Таская камни и днем и ночью, отец с дочерью уже ненавидели, как смерть, это вечно прохладное, вечно журчащее ущелье, по дну которого текла разветвленная на четыре рукава речушка. Четыре голеньких сестрицы без конца лопотали на своем непонятном людям языке что-то очень интересное и смешное. Время от времени из кустов взлетала сорока, и ее хохот долго разносился по всему ущелью. Но отец с дочерью не обращали внимания ни на плеск ручьев, ни на хохот сорок, как не обращают внимания на насмешку и вызов слабые, трусливые дети; угрюмые от злости и усталости, с лицами, набухшими, как воспаленные нарывы, они молча шли по дну ущелья, сгибаясь под тяжестью корзин с камнями. Они знали, что, достигнув цели, должны будут возвращаться назад, и черт знает сколько раз еще — пока, видимо, не свалятся совсем у ног этого помешанного, единственная рука которого орудовала лопатой так ловко, что это рождало в людях уже не удивление и восторг, а просто страх! Еще трудней было ходить по ущелью в темноте — они без конца спотыкались на невидимых буграх или, оступившись, шлепали по воде. К тому же ночью им было страшно. В приглушенных, непонятных, вместе с ними похороненных в темноте звуках им чудилось бог весть что…
— Тебе, дочка, не страшно, а? — нарочито громко спрашивал гробовщик, сам напуганный, пожалуй, еще сильней, чем Маро. — Кому мы с тобой нужны? Нас тут не видно — не то мы с тобой и самого черта напугали бы, — притворно смеялся он, чтоб некто несуществующий, живущий лишь в его воображении, не подстерегал их, понял, что о них и рук марать не стоит… понял заранее, еще и не приблизившись к ним.
— Чтоб мне с места не сойти… чем я хуже других? — сказала в один прекрасный день Маро, едва освободившись от корзины и стряхивая свою косынку. Ее отец, от пыли белый, как мельник, тяжело дышал, сидя у груды натасканных им камней и даже не сняв еще со спины собственную полную до краев корзину. — Чтоб мне с места не сойти! — раздраженно повторила Маро.

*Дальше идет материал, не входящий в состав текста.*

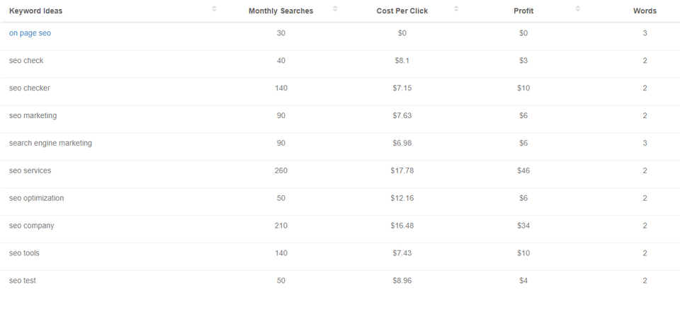Image resolution: width=680 pixels, height=309 pixels.
Task: Open the 'on page seo' keyword link
Action: click(30, 33)
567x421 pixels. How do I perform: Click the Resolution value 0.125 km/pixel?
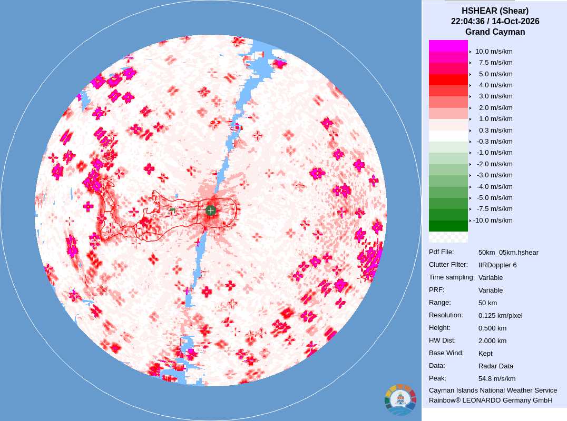point(500,316)
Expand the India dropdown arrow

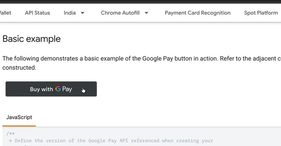click(x=82, y=13)
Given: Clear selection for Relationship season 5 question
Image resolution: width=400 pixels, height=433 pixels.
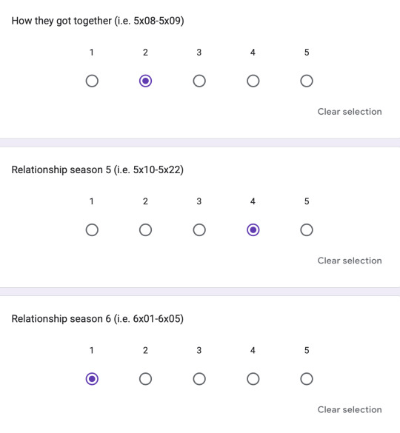Looking at the screenshot, I should 350,261.
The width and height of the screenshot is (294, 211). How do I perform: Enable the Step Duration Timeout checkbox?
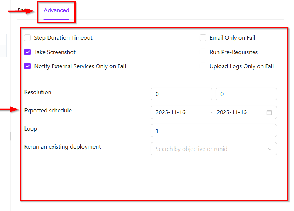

Стоявший в яме Александр копал, и к поднявшемуся рядом с ним холмику без конца прибавлялась свежая, еще прохладная и черная земля. — Я тебе говорю! Чем я хуже других… почему ты меня в ослицу превратил? — крикнула Маро в яму.
— Не заставляй меня вылезать! — сказал Александр, не поднимая головы.
— Да чем я хуже твоей сестры? — не отставала Маро. — Мы-то тоже кое-что знаем… — Она взглянула на отца, как бы призывая его в свидетели.
Старик сидел все так же неподвижно, словно привязанный к груде камней. Его глаза, глядевшие на дочь снизу, казались совсем пустыми, но едва заметная тень страха в них все-таки кружилась, словно летучая мышь в пустой церкви. На его белых от пыли губах виднелся влажный след языка; с грязных, лохматых волос стекали ручейки пота.